Henry Ford Hospital, Dept. of Medicine, Hypertension and Vascular Research Division, 7088 E&R Bldg., 2799 W. Grand Blvd., Detroit, MI 48202.
Am J Physiol Renal Physiol. 2013 Oct 15;305(8):F1209-19. doi: 10.1152/ajprenal.00710.2012. Epub 2013 Jul 24.
Renin is synthesized and released from juxtaglomerular (JG) cells. Adenosine inhibits renin release via an adenosine A1 receptor (A1R) calcium-mediated pathway. How this occurs is unknown. In cardiomyocytes, adenosine increases intracellular calcium via transient receptor potential canonical (TRPC) channels. We hypothesized that adenosine inhibits renin release via A1R activation, opening TRPC channels. However, higher concentrations of adenosine may stimulate renin release through A2R activation. Using primary cultures of isolated mouse JG cells, immunolabeling demonstrated renin and A1R in JG cells, but not A2R subtypes, although RT-PCR indicated the presence of mRNA of both A2AR and A2BR. Incubating JG cells with increasing concentrations of adenosine decreased renin release. Different concentrations of the adenosine receptor agonist N-ethylcarboxamide adenosine (NECA) did not change renin. Activating A1R with 0.5 μM N6-cyclohexyladenosine (CHA) decreased basal renin release from 0.22 ± 0.05 to 0.14 ± 0.03 μg of angiotensin I generated per milliliter of sample per hour of incubation (AngI/ml/mg prot) (P < 0.03), and higher concentrations also inhibited renin. Reducing extracellular calcium with EGTA increased renin release (0.35 ± 0.08 μg AngI/ml/mg prot; P < 0.01), and blocked renin inhibition by CHA (0.28 ± 0.06 μg AngI/ml/mg prot; P < 0. 005 vs. CHA alone). The intracellular calcium chelator BAPTA-AM increased renin release by 55%, and blocked the inhibitory effect of CHA. Repeating these experiments in JG cells from A1R knockout mice using CHA or NECA demonstrated no effect on renin release. However, RT-PCR showed mRNA from TRPC isoforms 3 and 6 in isolated JG cells. Adding the TRPC blocker SKF-96365 reversed CHA-mediated inhibition of renin release. Thus A1R activation results in a calcium-dependent inhibition of renin release via TRPC-mediated calcium entry, but A2 receptors do not regulate renin release.

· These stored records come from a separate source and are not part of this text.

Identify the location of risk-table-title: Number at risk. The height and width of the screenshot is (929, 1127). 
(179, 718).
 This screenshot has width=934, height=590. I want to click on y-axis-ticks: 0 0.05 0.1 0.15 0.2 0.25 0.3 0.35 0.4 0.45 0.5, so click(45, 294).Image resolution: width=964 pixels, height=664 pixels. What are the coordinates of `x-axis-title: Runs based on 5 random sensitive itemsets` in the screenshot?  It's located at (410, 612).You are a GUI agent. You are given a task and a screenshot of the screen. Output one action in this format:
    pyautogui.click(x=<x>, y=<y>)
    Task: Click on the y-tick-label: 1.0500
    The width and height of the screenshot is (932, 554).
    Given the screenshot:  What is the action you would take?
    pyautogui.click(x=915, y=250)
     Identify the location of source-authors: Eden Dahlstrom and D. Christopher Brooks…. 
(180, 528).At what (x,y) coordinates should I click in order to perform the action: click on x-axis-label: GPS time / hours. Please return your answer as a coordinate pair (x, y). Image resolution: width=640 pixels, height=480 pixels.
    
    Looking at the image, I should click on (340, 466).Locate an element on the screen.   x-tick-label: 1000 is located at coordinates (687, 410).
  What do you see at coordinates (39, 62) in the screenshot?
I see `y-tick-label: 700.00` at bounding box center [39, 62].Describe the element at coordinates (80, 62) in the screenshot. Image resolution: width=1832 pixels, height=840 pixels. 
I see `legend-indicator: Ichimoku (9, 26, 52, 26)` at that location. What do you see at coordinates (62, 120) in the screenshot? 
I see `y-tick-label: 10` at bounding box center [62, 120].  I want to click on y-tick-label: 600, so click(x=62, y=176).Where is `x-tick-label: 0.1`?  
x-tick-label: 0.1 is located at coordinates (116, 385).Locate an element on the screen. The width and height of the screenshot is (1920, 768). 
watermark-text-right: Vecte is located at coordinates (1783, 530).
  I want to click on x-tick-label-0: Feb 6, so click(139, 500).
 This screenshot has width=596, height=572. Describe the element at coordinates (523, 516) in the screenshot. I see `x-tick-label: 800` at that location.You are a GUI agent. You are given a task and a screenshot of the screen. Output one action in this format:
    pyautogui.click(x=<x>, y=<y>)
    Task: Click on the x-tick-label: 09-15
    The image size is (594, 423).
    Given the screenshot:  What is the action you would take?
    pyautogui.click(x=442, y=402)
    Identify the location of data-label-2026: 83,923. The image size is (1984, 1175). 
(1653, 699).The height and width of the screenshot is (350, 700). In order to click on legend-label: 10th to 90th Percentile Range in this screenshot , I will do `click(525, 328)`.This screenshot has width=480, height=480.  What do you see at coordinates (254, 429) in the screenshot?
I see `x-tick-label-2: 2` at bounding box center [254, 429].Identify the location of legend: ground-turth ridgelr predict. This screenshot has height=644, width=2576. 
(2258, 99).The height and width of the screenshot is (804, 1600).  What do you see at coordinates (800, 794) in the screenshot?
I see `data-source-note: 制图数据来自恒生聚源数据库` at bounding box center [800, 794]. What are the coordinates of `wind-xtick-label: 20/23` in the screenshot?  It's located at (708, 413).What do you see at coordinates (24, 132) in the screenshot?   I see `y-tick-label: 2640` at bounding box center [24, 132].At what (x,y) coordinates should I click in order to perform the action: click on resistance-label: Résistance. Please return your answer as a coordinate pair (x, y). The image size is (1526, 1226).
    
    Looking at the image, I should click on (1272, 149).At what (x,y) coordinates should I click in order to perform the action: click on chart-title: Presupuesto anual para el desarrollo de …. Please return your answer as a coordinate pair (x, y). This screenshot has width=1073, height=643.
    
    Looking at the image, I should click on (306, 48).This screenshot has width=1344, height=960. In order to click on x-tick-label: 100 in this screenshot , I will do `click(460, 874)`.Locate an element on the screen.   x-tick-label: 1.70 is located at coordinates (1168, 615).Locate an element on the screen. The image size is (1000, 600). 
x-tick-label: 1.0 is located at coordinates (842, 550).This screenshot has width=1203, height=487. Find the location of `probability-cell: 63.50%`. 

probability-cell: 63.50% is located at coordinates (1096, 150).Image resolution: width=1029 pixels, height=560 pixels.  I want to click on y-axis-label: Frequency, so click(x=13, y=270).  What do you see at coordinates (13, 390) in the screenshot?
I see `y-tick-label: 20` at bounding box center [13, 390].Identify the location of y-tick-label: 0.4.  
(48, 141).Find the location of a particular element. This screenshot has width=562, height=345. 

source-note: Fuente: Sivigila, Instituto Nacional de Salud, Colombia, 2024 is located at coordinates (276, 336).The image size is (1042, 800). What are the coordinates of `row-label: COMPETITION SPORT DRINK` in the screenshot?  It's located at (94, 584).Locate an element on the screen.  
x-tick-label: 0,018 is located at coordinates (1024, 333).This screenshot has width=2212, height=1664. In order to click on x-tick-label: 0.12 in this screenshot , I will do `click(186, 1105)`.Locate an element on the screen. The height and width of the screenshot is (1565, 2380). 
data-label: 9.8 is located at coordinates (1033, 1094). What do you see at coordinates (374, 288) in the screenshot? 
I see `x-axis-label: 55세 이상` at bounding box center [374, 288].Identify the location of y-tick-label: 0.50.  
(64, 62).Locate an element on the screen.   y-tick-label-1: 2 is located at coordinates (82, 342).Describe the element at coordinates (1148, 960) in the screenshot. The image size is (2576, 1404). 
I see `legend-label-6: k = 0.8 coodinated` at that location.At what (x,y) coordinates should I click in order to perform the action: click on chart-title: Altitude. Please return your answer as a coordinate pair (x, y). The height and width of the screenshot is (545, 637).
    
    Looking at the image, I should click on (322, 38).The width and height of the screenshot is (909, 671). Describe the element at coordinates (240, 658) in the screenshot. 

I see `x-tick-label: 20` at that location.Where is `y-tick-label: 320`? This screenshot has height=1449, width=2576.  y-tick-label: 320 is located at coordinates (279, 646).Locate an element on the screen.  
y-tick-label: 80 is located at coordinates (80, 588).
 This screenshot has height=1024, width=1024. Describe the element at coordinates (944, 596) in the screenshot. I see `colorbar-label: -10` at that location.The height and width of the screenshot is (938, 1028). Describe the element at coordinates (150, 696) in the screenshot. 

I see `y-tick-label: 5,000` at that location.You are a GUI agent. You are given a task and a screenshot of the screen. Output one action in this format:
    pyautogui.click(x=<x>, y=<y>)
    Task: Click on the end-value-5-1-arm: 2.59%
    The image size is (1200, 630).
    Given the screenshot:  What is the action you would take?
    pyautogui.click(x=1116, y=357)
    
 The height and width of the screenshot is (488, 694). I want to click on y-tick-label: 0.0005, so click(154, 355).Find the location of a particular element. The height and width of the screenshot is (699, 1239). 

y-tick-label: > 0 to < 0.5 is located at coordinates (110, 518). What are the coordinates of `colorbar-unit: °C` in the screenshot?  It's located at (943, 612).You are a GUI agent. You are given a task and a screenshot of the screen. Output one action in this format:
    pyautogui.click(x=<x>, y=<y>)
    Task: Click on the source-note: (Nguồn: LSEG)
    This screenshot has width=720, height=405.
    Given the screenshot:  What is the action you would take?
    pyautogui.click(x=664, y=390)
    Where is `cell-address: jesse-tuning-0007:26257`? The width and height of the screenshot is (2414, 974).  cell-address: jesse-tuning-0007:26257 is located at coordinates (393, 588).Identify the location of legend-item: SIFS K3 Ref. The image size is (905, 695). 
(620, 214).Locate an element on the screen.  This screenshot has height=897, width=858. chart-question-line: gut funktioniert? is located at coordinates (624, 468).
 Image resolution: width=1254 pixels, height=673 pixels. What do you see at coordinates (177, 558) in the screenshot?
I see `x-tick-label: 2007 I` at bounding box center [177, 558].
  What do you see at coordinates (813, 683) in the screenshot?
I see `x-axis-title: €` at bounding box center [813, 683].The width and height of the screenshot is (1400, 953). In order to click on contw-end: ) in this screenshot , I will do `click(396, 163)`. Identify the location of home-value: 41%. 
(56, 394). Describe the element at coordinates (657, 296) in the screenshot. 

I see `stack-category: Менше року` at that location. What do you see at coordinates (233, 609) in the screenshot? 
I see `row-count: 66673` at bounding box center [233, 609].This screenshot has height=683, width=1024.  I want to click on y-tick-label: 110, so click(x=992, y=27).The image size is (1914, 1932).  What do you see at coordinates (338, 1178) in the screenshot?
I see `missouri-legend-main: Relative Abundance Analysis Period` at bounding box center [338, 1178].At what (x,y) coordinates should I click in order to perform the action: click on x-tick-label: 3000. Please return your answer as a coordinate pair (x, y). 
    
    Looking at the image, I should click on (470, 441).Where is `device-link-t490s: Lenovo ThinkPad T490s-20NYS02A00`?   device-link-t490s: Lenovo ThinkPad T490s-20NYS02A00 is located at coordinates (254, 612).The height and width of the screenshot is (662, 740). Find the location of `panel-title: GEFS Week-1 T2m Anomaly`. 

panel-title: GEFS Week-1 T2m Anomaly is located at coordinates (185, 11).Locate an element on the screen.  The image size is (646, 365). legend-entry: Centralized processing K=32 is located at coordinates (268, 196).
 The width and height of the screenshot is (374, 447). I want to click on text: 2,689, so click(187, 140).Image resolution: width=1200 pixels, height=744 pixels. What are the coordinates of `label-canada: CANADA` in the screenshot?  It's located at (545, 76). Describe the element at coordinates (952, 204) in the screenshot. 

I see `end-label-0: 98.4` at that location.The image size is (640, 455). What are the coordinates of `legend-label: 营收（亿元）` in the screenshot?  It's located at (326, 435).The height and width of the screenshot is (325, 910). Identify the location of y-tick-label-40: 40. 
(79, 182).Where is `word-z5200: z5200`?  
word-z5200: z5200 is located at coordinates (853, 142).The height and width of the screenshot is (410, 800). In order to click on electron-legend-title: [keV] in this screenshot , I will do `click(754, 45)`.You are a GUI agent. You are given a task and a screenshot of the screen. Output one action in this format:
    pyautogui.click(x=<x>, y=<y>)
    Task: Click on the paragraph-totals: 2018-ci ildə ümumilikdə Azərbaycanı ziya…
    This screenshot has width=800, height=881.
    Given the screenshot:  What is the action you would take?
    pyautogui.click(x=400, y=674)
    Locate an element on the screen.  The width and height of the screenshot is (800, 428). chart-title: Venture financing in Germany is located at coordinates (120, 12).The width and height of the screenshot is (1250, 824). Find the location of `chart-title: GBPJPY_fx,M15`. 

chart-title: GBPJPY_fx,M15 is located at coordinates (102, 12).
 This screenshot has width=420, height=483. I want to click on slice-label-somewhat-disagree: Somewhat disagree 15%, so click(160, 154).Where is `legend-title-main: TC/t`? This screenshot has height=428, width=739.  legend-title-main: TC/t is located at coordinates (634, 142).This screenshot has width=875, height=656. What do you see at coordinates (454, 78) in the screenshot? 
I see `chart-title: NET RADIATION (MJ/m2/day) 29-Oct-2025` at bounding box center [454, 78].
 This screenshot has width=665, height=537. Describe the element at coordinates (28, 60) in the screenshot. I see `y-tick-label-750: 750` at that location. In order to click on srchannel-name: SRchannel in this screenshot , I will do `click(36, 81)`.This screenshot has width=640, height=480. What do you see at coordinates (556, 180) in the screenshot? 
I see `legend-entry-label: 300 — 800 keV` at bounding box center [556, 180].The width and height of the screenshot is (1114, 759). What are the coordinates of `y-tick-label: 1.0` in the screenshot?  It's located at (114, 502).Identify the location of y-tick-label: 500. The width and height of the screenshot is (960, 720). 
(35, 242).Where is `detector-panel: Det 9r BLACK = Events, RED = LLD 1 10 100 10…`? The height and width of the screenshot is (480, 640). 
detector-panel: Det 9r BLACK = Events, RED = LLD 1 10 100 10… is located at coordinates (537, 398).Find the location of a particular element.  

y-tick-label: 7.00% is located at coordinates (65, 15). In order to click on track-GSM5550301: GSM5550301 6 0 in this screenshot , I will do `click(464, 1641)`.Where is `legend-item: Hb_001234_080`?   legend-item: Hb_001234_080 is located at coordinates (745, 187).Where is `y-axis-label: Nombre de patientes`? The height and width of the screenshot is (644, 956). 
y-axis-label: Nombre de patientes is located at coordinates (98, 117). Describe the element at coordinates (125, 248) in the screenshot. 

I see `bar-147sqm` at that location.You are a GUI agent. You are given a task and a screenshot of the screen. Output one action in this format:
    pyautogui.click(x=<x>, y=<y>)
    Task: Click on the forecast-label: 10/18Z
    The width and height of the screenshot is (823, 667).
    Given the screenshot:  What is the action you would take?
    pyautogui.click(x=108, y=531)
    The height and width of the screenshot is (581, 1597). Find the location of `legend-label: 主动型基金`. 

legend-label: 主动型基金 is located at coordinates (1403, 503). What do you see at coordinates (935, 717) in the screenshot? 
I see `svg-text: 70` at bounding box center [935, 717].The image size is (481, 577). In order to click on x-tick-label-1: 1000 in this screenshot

肾素是由肾小球旁器(JG)细胞合成和释放的。腺苷通过腺苷 A1 受体(A1R)钙介导途径抑制肾素释放。目前尚不清楚这种情况是如何发生的。在心肌细胞中,腺苷通过瞬时受体电位经典(TRPC)通道增加细胞内钙。我们假设腺苷通过 A1R 激活,打开 TRPC 通道来抑制肾素释放。然而,较高浓度的腺苷可能通过 A2R 激活刺激肾素释放。使用分离的小鼠 JG 细胞的原代培养物,免疫标记显示 JG 细胞中存在肾素和 A1R,但不存在 A2R 亚型,尽管 RT-PCR 表明两种 A2AR 和 A2BR 的 mRNA 均存在。用递增浓度的腺苷孵育 JG 细胞可减少肾素释放。不同浓度的腺苷受体激动剂 N-乙基羧酰胺腺苷(NECA)不会改变肾素。用 0.5 μM N6-环已基腺苷(CHA)激活 A1R 可使基础肾素释放从每小时每毫克样本产生的 0.22±0.05 减少到 0.14±0.03μg 血管紧张素 I(AngI/ml/mg prot)(P<0.03),并且较高浓度也抑制肾素。用 EGTA 减少细胞外钙可增加肾素释放(0.35±0.08μg AngI/ml/mg prot;P<0.01),并阻断 CHA 对肾素的抑制作用(0.28±0.06μg AngI/ml/mg prot;P<0.005 与 CHA 单独相比)。细胞内钙螯合剂 BAPTA-AM 使肾素释放增加 55%,并阻断 CHA 的抑制作用。在 A1R 基因敲除小鼠的 JG 细胞中重复这些实验,用 CHA 或 NECA 表明对肾素释放没有影响。然而,RT-PCR 显示分离的 JG 细胞中存在 TRPC 同工型 3 和 6 的 mRNA。添加 TRPC 阻滞剂 SKF-96365 可逆转 CHA 介导的肾素释放抑制。因此,A1R 激活导致钙依赖性肾素释放抑制通过 TRPC 介导的钙内流,但 A2 受体不调节肾素释放。